Die Immobilisierung des Enzyms kann gleichzeitig mit der Bildung der Membran oder nach der Bildung der Membran erfolgen. Wenn gleichzeitig ein anderes Enzym oder Coenzym verwendet wird, kann es in der zu analysierenden Testlösung gelöst oder zusammen mit dem Hauptenzym an der Membran immobilisiert werden.
Die das immobilisierte Enzym enthaltende Membran gemäß der Erfindung wird in die übliche polarographische Zelle eingesetzt, die mit einer Platinanode, einer Kathode aus Silber-Silberchlorid und Kaliumchlorid als Elektrolyt versehen ist oder eine Platinanode, eine Silberkathode und Natriumacetat als Elektrolyt aufweist. Andere polarographische Zellen können ebenfalls' verwendet werden.

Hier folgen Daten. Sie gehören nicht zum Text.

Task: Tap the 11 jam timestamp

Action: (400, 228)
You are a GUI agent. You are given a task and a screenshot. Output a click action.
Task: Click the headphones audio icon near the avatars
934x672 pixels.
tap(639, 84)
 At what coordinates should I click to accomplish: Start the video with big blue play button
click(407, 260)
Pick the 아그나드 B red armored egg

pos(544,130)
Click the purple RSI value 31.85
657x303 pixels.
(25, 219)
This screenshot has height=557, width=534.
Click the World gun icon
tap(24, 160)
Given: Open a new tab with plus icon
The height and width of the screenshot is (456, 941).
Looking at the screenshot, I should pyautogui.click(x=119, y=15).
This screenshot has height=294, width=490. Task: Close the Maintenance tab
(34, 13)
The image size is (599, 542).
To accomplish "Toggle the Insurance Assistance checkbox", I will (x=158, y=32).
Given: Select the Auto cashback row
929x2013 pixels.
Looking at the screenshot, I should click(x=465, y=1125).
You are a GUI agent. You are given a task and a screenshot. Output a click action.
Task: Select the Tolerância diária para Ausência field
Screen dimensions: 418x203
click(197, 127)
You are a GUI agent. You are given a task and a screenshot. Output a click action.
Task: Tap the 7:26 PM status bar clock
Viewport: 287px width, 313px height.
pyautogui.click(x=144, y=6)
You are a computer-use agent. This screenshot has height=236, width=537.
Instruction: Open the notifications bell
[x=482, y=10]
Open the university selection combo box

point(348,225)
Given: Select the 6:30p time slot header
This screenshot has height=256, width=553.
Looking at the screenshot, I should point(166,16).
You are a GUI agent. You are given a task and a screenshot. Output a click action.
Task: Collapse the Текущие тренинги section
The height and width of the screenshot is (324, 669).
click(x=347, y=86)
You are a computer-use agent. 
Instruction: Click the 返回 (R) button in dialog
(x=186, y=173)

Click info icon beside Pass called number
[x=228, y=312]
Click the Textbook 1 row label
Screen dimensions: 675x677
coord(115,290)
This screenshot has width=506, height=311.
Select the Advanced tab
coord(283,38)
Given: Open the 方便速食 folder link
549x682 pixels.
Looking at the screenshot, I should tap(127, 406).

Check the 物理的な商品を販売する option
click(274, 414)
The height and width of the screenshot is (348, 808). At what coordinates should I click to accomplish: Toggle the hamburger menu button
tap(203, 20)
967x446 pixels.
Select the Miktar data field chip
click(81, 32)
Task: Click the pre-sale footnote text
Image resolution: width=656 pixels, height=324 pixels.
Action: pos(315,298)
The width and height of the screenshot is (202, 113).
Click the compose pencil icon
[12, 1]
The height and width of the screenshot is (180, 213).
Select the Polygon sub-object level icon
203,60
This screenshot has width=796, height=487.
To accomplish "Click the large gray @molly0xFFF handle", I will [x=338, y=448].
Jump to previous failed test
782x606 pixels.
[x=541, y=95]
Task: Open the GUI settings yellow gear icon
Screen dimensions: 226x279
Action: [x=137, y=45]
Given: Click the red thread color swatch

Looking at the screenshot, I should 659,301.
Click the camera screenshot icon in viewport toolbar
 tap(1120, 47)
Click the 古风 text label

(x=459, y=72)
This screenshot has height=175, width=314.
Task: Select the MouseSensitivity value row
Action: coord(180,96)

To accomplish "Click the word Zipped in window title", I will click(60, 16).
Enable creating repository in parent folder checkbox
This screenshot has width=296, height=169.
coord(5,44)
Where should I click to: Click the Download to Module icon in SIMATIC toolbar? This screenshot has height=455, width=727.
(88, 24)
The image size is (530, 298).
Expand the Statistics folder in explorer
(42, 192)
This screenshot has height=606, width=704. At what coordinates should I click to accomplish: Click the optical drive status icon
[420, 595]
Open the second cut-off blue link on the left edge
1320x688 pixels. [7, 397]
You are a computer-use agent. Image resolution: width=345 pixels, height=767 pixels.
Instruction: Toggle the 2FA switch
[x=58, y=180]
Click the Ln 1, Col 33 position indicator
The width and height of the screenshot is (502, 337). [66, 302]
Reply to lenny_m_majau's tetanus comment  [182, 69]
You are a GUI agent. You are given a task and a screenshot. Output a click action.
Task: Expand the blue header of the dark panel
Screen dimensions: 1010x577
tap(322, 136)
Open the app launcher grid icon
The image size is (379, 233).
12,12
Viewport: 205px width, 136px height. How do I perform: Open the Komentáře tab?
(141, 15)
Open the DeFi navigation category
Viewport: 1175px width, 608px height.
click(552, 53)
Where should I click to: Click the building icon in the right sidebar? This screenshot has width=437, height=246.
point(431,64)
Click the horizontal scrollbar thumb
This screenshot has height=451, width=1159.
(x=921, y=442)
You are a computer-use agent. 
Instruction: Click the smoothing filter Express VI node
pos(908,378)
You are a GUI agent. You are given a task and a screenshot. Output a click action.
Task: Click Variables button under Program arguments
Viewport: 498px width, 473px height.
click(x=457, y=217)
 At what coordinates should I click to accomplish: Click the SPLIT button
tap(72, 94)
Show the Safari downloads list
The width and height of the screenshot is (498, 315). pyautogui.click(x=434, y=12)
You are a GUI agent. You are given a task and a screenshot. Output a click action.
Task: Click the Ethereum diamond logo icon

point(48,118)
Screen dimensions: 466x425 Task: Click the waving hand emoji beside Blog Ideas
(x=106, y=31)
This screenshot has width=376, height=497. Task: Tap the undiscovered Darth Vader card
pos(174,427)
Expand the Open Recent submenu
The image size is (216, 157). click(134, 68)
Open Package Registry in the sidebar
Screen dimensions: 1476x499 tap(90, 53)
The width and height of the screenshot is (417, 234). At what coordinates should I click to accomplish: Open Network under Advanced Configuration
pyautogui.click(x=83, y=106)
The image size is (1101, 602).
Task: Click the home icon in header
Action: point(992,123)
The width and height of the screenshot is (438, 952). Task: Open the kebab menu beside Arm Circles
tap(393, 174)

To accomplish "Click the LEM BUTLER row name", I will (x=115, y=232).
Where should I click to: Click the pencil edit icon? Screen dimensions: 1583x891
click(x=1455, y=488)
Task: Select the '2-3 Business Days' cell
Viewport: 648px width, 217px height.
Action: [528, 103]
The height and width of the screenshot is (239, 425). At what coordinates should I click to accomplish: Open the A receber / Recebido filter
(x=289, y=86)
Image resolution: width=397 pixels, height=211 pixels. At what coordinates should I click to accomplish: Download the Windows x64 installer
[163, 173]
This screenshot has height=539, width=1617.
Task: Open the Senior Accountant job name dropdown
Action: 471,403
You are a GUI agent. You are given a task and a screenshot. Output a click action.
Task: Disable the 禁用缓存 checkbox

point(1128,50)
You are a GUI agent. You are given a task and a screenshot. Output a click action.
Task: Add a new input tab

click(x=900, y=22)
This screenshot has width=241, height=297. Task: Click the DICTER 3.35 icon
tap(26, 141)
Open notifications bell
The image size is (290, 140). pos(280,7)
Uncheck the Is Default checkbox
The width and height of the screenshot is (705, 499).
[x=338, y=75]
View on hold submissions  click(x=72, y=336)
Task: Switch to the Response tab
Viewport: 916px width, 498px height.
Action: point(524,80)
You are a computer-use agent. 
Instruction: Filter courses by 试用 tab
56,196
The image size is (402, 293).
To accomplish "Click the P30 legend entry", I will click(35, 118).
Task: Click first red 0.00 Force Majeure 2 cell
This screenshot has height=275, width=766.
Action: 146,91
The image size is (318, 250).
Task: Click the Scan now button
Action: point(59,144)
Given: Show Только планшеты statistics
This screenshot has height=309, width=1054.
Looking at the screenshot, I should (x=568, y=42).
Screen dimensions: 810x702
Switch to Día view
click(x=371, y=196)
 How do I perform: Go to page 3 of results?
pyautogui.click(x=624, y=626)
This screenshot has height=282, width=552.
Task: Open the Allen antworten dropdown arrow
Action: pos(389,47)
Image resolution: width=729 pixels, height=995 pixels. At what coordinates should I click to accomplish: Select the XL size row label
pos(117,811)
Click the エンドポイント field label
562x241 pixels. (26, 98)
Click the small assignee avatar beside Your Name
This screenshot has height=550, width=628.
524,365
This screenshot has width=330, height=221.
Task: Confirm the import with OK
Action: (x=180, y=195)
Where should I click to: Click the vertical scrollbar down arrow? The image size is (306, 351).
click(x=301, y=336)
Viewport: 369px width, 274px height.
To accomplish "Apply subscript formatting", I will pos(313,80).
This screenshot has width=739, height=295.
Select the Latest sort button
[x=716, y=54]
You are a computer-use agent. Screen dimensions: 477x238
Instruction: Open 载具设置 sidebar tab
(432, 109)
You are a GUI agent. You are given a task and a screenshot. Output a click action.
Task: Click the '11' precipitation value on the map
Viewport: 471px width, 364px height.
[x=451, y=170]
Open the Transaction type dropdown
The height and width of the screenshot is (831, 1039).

Die das immobilisierte Enzym enthaltende Membran gemäß der Erfindung weist ausgezeichnete selektive Permeabilität, Stabilität und enzymatische Aktivität auf. Die mit der das immobilisierte Enzym enthaltenden Membran versehene Enzymelektrode eignet sich somit zur Bestimmung geringer Konzentrationen von Komponenten, die im Blut, Urin, in Körpergeweben, Nahrungsmitteln o.dgl. enthalten sind. Die Enzymelektrode ermöglicht die Bestimmung mit großer Genauigkeit und niedrigen Kosten innerhalb sehr kurzer Zeit unter Verwendung einer geringen Menge der zu untersuchenden Probe.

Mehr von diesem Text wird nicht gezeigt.